Are there any way to control them? 

Im looking towards some fish perhaps? But unsure what types. My best best is some boras briggittea, which ive kept before but im not sure how many shrimp they will munch? Also being upper water fish, i dont know if they will hunt out the scuds? 

Are theyre any tips to keeping the population down without tearing the tank apart / harming my shrimp / sitting for hours with a turkey baster? 

Small corydoras? 

Cheers


----------



## dw1305 (7 Oct 2014)

Hi all,
They may be _Asellus, _rather than Scuds _Gammarus. Gammarus_ swim on their sides and are flattened laterally, _Asellus _are flattened from top to bottom_, _and don't really swim. <http://www.discoverlife.org/mp/20q?search=Asellus+aquaticus>.




 

If they are _Asellus_ they are very difficult to get rid off, but entirely harmless. I like them and have them in the tanks, but I appreciate they aren't to every-ones taste.

cheers Darrel


----------



## Nick16 (7 Oct 2014)

Hmm they dont look like that at all, they are much more rounded and cyclindical shape and are white - but are only about 1mm so its really hard to see. I womder if theyre potentially juveniles of something at this early stage
They could perhaps be seed shrimp? 

I not bothered if theyre harmless which IIRC seed shrimp are, but they look unsightly, so its just finding something to remove them and not alter my shrimp population. 

I dont have anything in other tanks that would help and the BNs wouldnt touch them and plus they would uproot everything? 

Would dwarf corydoras be an idea as they snuffle around in the substrate?


----------



## dw1305 (8 Oct 2014)

Hi all, 





Nick16 said:


> Hmm they dont look like that at all, they are much more rounded and cyclindical shape and are white - but are only about 1mm so its really hard to see. They could perhaps be seed shrimp? I not bothered if theyre harmless which IIRC seed shrimp are, but they look unsightly, so its just finding something to remove them and not alter my shrimp population. I dont have anything in other tanks that would help and the BNs wouldnt touch them and plus they would uproot everything? Would dwarf corydoras be an idea as they snuffle around in the substrate?
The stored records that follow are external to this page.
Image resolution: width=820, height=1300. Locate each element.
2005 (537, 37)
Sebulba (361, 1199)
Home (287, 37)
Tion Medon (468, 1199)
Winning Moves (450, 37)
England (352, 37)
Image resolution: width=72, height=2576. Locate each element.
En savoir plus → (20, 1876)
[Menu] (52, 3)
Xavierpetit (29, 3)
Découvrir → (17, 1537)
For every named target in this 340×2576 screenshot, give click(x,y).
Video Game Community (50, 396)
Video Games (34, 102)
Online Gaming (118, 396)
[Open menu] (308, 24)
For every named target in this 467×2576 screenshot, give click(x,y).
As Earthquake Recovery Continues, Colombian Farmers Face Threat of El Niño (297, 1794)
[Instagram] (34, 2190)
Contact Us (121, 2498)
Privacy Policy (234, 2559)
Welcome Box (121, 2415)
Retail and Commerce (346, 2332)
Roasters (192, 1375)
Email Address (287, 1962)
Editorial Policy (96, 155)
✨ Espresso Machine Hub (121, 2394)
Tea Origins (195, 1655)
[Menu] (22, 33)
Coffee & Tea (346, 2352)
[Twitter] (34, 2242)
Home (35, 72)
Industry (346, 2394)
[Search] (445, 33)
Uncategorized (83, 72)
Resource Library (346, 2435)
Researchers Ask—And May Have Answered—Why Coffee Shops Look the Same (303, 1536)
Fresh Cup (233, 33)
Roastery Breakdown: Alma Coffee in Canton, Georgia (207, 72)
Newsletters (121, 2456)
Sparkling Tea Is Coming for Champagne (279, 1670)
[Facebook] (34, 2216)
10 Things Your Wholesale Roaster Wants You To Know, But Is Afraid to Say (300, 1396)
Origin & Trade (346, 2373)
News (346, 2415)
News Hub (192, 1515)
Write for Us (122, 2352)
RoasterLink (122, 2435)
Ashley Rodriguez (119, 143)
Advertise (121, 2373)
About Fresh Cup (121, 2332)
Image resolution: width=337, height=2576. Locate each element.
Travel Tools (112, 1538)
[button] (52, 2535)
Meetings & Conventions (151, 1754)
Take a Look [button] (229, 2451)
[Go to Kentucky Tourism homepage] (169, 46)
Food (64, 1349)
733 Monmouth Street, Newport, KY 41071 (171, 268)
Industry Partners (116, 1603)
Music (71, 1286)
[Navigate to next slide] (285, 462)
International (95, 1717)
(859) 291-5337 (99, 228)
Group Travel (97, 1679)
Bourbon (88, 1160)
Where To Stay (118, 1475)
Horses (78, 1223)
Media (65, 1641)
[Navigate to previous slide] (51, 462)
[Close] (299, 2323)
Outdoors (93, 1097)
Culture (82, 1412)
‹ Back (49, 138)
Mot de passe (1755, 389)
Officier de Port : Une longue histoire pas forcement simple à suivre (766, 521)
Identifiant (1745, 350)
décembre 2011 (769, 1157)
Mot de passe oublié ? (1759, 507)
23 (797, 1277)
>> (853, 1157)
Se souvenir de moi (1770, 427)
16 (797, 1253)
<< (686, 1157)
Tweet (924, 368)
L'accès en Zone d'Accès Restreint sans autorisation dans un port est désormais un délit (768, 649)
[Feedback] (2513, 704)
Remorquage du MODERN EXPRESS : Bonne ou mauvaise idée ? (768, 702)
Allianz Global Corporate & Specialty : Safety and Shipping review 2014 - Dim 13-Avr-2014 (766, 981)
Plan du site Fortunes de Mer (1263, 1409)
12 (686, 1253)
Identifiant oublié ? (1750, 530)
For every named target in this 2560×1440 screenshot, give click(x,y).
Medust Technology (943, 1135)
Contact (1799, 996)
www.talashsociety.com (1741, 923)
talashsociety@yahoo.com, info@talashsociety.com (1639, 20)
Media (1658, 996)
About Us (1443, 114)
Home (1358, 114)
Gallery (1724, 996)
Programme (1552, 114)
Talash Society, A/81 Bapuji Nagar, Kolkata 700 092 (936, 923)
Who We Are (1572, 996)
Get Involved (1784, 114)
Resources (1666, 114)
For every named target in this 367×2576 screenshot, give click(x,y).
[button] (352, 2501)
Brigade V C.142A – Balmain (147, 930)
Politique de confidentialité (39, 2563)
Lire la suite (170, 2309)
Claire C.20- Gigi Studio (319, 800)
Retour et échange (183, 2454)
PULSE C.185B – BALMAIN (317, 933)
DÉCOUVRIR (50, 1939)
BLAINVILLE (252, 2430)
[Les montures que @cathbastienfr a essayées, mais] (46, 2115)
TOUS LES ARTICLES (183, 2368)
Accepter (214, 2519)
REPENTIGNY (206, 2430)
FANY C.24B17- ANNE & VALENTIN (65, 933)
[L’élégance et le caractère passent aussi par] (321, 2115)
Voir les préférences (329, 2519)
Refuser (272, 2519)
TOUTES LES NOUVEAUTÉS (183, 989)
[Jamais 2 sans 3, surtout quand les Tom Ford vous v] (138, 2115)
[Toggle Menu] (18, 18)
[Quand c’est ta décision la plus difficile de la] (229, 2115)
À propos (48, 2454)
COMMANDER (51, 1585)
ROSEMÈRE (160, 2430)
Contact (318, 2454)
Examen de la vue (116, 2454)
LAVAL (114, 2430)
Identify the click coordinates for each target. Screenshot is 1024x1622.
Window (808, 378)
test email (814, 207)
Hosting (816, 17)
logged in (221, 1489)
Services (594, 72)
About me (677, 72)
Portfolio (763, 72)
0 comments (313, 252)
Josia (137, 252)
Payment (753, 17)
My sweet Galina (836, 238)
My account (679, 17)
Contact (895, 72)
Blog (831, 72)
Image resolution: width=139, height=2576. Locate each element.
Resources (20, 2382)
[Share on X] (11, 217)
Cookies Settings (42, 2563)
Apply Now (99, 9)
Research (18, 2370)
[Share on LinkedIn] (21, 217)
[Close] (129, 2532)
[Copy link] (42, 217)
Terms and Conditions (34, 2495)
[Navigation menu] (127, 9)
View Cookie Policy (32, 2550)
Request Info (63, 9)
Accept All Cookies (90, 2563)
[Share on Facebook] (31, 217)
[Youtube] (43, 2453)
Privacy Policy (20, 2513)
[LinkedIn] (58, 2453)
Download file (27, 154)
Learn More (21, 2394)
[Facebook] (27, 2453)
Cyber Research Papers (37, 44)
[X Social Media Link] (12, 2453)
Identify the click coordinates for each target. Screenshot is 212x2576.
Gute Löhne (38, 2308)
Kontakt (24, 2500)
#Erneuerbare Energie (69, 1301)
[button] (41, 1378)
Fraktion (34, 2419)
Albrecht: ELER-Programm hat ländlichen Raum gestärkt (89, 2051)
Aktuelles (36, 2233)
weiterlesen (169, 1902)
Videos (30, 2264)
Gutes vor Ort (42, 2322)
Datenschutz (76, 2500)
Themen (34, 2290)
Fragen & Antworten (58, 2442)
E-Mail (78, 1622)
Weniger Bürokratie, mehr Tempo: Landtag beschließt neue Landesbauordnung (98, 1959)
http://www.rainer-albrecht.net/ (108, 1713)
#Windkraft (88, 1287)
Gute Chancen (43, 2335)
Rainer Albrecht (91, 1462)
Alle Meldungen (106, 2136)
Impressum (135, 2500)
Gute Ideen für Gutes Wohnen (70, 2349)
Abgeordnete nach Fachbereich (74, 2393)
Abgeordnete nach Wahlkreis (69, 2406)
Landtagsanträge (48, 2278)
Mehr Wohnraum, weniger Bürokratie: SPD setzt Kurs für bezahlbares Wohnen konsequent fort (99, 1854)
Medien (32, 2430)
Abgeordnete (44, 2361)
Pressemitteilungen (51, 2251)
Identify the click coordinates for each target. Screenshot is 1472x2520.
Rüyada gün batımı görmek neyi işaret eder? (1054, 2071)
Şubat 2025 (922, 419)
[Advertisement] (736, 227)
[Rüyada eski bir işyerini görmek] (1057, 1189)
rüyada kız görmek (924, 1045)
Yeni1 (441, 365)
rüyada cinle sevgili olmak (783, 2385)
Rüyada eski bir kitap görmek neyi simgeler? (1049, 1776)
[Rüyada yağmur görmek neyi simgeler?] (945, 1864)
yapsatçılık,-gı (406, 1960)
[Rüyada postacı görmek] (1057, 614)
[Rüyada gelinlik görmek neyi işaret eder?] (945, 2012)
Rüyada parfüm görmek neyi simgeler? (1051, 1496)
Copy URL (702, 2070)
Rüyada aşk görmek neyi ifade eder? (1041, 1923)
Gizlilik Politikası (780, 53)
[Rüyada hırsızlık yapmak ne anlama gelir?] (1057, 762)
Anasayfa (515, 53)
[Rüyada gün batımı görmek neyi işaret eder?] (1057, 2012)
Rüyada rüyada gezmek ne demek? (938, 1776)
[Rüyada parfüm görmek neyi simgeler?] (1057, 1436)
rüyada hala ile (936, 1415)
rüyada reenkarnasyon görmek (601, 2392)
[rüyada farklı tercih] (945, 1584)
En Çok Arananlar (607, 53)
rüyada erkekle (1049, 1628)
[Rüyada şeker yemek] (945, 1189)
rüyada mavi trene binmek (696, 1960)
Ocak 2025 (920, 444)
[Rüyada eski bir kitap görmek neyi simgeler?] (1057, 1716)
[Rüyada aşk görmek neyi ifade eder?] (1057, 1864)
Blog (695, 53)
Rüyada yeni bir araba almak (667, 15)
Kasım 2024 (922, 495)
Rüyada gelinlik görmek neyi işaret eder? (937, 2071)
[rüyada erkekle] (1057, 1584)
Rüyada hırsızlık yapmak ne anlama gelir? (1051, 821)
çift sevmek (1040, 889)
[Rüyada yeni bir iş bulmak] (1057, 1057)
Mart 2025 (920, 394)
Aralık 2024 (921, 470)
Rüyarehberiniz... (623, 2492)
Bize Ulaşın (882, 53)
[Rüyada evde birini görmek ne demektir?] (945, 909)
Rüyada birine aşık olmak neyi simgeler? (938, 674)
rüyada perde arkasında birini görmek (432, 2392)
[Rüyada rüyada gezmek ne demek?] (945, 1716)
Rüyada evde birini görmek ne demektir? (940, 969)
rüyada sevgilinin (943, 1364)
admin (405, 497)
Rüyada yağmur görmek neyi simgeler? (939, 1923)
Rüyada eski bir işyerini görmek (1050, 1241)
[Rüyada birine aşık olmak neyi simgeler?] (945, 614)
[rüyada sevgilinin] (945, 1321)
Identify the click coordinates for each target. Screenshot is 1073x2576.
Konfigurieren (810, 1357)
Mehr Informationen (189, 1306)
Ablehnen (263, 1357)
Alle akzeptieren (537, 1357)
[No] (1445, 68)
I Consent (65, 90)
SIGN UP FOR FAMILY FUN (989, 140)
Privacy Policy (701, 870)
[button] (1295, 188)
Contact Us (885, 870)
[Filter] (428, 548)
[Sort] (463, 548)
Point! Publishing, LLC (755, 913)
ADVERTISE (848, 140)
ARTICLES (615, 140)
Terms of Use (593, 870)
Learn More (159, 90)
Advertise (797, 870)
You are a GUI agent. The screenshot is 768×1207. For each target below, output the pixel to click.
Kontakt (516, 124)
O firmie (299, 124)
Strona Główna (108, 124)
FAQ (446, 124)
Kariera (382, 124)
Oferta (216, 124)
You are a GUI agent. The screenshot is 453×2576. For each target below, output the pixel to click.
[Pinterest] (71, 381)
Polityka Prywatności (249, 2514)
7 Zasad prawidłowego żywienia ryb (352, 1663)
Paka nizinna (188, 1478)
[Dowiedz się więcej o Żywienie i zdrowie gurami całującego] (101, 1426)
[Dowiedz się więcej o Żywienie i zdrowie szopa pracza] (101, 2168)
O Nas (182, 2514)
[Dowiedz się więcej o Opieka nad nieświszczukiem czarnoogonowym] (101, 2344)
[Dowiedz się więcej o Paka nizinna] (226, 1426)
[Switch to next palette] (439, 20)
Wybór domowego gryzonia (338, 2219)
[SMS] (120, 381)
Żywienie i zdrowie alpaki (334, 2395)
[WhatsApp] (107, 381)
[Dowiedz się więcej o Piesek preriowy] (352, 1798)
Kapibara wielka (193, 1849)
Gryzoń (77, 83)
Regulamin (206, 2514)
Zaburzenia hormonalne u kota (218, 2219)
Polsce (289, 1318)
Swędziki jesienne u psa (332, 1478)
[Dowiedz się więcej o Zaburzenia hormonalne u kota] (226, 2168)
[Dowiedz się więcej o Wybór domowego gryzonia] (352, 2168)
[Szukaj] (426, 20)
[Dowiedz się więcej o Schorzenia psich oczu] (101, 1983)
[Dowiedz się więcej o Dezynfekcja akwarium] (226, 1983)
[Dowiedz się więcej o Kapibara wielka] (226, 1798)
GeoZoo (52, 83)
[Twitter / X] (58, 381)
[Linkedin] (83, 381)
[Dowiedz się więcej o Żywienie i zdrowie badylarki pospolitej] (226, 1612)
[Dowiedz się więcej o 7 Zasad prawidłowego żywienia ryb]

 OK from the description almost certainly Ostracods (Seed shrimps). Have a look at this thread: <http://www.ukaps.org/forum/threads/aquatoon.32994/page-4>. Some fish will eat them, but they will almost certainly eat your shrimplets as well.  I don't have any Ostracods in the tank with Dwarf Cories, so they may well work, and they are shrimp safe. They spend most of their time off the bottom, but they feed there. If you get Dwarf Cories they really like Grindal and Micro-worms. 

cheers Darrel


----------



## Nick16 (8 Oct 2014)

Thanks for you help darrel (some fantastic discussion and photography in that thread) 

I might look at investing in some Dwarf corries, and monitor both populations


----------



## X3NiTH (8 Oct 2014)

I think my Ostracods are vegetarian!


----------



## dw1305 (8 Oct 2014)

Hi all,





X3NiTH said:


> I think my Ostracods are vegetarian!


 Mine are certainly keen on a slice of cucumber too.

cheers Darrel


----------



## X3NiTH (8 Oct 2014)

Mine are thriving on Catappa bark and Alder Cones, also whatever I put in for the shrimp they'll grab a share. 

They'll have this cone down to the cob in a month or two!


----------



## Nick16 (9 Oct 2014)

Yeah i have alder cones, banana leaves, oak leaves, mulberry leaves, catappa leaves and nettle leaves in there so theyre on everything! The problem is they feed off the same stuff as the shrimp so you cant cut down. I had cucumber in there yesterday but they didnt get a look in


----------